While studying the underpinnings of multiple sclerosis, investigators at Brigham and Women's Hospital came across important clues for how to treat a very different disease: cancer. In a paper published in Science Immunology, a group of researchers led by neurologist Howard Weiner, MD, describe an antibody that can precisely target regulatory T cells which in turn unleashes the immune system to kill cancer cells. The team reports that the antibody decreased tumor growth in models of melanoma, glioblastoma and colorectal carcinoma, making it an attractive candidate for cancer immunotherapy.
"As a neurologist, I never expected I would be publishing a paper about cancer immunotherapy, but as my team studied a subpopulation of T cells that are supposed to prevent autoimmune disease, we had an idea: if cancer is the opposite of an autoimmune disease, we could turn our investigations around and think about how to restore the immune system's ability to prevent cancer's growth," said Weiner, co-director the Ann Romney Center for Neurologic Diseases at BWH.
The Weiner lab has been studying regulatory T cells (Tregs) for many years. Tregs, which help maintain the immune system's tolerance of "self," can, inadvertently, promote cancer's growth by preventing the body's immune system from detecting and attacking cancer cells. The researchers found that they could precisely target Tregs using an antibody that locks in on a molecular complex that's uniquely expressed on the cell surface of Tregs. The team developed these so-called anti-LAP antibodies initially to investigate the development of multiple sclerosis, but realized their work had implications for the study of cancer.
Previous studies have shown that LAP+ cells are increased in human cancer and predict a poor prognosis. Being able to target these cells could offer a new way to treat the disease.
In the current study, the team used preclinical models to investigate how well anti-LAP antibodies could work in blocking the essential mechanisms of Tregs and restoring the immune system's ability to fight cancer. They found that anti-LAP acts on multiple cell populations to promote the immune system's ability to fight cancer, including increasing the activity of certain types of T cells and enhancing immune memory.
"In addition to studying its therapeutic effect, we wanted to characterize the mechanism by which the anti-LAP antibody can activate the immune system," said lead author Galina Gabriely, PhD, a scientist in the Weiner laboratory. "We found that it affects multiple arms of the immune system."
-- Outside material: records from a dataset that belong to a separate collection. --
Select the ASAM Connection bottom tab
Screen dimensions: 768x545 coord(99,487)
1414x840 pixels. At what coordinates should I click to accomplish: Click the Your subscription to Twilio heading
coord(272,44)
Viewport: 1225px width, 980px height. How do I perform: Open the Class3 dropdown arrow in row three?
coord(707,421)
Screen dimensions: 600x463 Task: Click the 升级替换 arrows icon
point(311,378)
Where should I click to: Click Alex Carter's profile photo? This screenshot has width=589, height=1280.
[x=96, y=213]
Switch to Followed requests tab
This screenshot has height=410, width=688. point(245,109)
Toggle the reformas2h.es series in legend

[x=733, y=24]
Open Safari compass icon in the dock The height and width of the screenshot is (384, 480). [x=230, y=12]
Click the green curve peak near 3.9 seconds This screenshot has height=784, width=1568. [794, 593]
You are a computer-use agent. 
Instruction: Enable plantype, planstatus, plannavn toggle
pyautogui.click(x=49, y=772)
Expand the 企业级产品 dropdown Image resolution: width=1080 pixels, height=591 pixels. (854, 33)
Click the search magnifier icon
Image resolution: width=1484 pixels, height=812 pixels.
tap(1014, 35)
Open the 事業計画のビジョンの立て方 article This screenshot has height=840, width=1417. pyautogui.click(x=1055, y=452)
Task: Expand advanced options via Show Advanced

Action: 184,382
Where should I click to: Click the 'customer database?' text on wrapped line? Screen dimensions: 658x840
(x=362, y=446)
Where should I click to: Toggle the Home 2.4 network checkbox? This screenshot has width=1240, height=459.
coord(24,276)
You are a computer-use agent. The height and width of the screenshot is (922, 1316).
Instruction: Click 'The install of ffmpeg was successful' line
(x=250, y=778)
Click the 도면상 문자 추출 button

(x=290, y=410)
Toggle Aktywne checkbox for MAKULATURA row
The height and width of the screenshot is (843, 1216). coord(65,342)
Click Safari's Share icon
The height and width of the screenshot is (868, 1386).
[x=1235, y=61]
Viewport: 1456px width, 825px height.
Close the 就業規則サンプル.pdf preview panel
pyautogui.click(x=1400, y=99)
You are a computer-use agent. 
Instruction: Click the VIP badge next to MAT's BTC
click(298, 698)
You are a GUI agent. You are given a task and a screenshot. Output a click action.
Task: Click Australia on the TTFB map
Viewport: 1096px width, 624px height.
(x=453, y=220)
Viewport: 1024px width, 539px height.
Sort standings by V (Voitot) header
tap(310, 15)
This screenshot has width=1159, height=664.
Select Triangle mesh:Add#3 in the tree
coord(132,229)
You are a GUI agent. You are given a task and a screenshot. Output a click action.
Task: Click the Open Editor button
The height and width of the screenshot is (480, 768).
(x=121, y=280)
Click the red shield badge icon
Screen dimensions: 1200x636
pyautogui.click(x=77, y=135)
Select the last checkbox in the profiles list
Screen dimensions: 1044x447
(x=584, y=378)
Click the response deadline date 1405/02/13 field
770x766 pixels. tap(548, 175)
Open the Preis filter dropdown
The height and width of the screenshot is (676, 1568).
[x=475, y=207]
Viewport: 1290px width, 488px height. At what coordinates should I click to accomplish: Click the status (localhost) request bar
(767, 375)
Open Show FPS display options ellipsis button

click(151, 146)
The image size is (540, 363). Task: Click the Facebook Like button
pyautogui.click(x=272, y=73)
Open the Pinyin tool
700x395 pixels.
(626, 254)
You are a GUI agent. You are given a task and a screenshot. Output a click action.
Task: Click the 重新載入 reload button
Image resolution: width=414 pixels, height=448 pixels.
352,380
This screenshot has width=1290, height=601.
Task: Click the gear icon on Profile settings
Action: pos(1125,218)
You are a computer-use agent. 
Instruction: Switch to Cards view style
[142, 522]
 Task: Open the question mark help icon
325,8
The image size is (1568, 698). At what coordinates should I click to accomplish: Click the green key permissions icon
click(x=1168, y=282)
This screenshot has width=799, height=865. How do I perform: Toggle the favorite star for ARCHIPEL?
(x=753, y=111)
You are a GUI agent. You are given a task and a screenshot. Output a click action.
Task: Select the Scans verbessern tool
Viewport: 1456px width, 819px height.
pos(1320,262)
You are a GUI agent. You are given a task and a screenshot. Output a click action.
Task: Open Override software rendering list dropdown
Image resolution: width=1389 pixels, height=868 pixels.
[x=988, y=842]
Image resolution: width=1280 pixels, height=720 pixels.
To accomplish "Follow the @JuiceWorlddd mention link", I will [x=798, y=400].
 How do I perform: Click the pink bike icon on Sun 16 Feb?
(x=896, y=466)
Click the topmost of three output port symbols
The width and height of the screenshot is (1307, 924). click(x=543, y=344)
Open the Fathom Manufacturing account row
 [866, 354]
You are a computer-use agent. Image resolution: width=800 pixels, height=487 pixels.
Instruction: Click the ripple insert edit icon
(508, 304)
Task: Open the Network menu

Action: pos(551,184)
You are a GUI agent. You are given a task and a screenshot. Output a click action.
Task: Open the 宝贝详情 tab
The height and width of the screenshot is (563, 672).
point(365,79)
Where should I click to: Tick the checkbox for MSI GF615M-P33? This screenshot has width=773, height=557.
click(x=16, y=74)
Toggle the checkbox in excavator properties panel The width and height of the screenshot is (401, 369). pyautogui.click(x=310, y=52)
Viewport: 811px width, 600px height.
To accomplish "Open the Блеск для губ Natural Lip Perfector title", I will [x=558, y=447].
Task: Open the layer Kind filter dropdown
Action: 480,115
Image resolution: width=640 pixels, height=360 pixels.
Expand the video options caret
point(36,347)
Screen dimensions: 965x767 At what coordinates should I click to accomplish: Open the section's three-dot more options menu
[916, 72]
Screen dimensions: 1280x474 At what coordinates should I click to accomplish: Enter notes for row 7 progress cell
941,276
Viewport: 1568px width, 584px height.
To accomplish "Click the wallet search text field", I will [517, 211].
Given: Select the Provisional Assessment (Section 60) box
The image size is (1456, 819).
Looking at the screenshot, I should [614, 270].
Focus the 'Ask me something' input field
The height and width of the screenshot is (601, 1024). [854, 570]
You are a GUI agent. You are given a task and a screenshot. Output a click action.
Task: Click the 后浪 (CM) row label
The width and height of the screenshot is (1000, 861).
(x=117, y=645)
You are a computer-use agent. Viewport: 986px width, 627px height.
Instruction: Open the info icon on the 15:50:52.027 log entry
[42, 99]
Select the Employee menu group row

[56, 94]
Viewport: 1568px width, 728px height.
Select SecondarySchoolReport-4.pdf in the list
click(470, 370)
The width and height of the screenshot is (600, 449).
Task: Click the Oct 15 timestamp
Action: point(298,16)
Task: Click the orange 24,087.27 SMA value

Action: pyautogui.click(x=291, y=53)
The current study has been conducted in preclinical models of cancer. In order to move this work toward the clinic, Tilos Therapeutics will be expanding on the Weiner lab's research to modify the antibody for use in humans, a process that usually takes several years.
"I see this work as the perfect example of how research in all branches of immunology into the mechanistic underpinnings of disease can have a huge impact on other fields, such as oncology," said Barbara Fox, PhD, CEO of Tilos Therapeutics.